WORK TASK 1:
List every timestamp that appears in the comment thread on win probabilities and points, in the order they occur.
WORK TASK 2:
Answer these questions using the comment thread on win probabilities and points:
(a) In the example given, how many touchdowns per drive does the league average team allow?
(b) How many times is the model used to predict the score?
(c) If a team scores a touchdown twenty percent of the time and a field goal a further twenty percent, what is the approximate chance of a field goal on the final drive?

:: EXERCISE TEXT ::

Comments on Advanced NFL Stats Community: Win Probabilities and Points

I'd be happy to try to explain, Bruce. If we ...

2010-12-16T23:31:24.071-05:00

I'd be happy to try to explain, Bruce.

If we want the values for a league average team, then we can use league average statistics. This is useful, as these are symmetrical statistics. That is, for instance, a league average team concedes as many points as it scores in a game, yards for yards, touchdowns for touchdowns...on average. So if the league average team allows 0.2 TDs per drive, they also score 0.2 TDs per drive. This symmetrical nature makes it far easier to compare the league average team to itself with minimal margin for error in the model (essentially none, in fact). As such there are no intangibles, no luck, nothing.

As for monte carlo methods, they are a relatively modern tool (only useful since the advent of modern computing) wherein regression and model-fitting is not used in order to make predictions, rather underlying statistics in the game that are strongly predictive of themselves, and directly quantifiable can be used within a simulation model of the game.
This model is not deterministic like a classical statistical model, it gives a different result every time. In my case, it gives a game score. Then I use the model to predict the score 200,000 times, and that gives me win percentages, amongst other things.
Monte Carlo methods are incredibly powerful because they make no assumptions about past performance other than for the team being considered, whereas classical regressive models say 'well this team looked numerically like that team in some areas and so this team is a good approximation for that team'...

Ok, that's not the best explanation, but I hope it helped.

I'd be happy to try to explain, Bruce. If we ...

2010-12-16T23:28:37.240-05:00

Tom, I'm lost about your post: "As for ...

2010-12-16T21:30:26.816-05:00

Tom,

I'm lost about your post:

"As for quantifying hidden variables... For the sake of considering the average team there is just no need. Every part of the game is wrapped up in the statistics that the game spits out, it's just a case of manipulating them, in which case creating theoretical data, i.e. using monte carlo methods, has proven more accurate than using standard statistical methods. "

I don't understand what you mean, and I'd like to.

Expand if you have the time.

Bruce

I understand your point Bruce. The endgame tactica...

2010-12-16T17:27:50.421-05:00

I understand your point Bruce. The endgame tactical side of football is something that cannot readily be included in a model, because for instance a model such as mine will always assume that each offensive drive has the same aim, that is, to generate points, and the number of points generated is a random variable dependent on a team's ability to score touch downs and field goals. That model is fine, perfect even, as long as we're not in the end game and a team may instead be trying to hold on to the ball and grind down the clock, or to just get into field goal range instead of going for the touchdown.
However, thinking about it now I believe that I can account for the behaviour of a team chasing three points in the final drive of the game rather than seven by assuming that if a team scores a touchdown say twenty percent of the time on a normal drive, and a field goal a further twenty percent, then their chance of scoring a field goal on their final drive can be decently approximated by summing those two and giving forty percent.

:::
:: ENTRIES SHOWN ::

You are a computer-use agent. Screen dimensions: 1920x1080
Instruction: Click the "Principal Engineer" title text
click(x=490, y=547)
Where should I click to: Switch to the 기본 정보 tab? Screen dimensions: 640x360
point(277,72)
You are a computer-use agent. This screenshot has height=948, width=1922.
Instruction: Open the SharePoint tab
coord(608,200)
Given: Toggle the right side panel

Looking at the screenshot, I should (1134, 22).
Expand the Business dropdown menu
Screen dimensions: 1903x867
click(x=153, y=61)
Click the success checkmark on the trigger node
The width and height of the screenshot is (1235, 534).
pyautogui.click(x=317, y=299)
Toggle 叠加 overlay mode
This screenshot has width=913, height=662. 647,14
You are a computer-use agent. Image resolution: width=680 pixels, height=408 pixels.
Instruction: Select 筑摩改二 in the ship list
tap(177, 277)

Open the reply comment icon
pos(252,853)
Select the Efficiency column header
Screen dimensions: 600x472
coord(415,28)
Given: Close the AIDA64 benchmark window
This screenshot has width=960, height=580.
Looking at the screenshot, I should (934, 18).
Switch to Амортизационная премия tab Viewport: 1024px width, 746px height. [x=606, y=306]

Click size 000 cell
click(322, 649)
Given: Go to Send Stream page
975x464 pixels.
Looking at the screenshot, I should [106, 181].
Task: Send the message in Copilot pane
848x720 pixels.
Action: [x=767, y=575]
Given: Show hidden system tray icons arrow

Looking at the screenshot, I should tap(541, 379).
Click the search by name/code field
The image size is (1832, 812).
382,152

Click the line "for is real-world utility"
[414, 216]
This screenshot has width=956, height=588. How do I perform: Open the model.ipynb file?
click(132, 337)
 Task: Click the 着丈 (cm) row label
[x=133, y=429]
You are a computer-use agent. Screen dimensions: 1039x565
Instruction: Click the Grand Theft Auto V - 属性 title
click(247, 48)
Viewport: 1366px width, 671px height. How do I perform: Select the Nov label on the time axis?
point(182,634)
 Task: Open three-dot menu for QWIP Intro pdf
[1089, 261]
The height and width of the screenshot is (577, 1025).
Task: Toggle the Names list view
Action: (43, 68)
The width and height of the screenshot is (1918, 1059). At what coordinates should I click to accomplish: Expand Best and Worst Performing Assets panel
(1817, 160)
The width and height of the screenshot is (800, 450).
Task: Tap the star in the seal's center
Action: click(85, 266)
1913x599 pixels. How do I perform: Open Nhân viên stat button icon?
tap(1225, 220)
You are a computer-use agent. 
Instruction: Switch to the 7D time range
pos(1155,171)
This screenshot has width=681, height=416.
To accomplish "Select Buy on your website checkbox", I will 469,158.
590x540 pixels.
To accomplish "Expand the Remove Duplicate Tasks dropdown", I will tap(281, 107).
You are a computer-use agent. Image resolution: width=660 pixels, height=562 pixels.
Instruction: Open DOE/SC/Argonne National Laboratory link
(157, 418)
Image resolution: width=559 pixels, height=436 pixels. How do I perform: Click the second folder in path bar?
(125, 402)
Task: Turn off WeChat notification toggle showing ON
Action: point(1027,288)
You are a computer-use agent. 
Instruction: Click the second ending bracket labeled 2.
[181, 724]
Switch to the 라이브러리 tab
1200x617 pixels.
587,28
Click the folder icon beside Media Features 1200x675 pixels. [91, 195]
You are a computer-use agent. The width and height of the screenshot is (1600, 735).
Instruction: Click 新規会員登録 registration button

:::

EXERCISE RESPONSE 1:
2010-12-16T23:31:24.071-05:00
2010-12-16T23:28:37.240-05:00
2010-12-16T21:30:26.816-05:00
2010-12-16T17:27:50.421-05:00

EXERCISE RESPONSE 2:
(a) 0.2 touchdowns per drive.
(b) 200,000 times.
(c) Forty percent.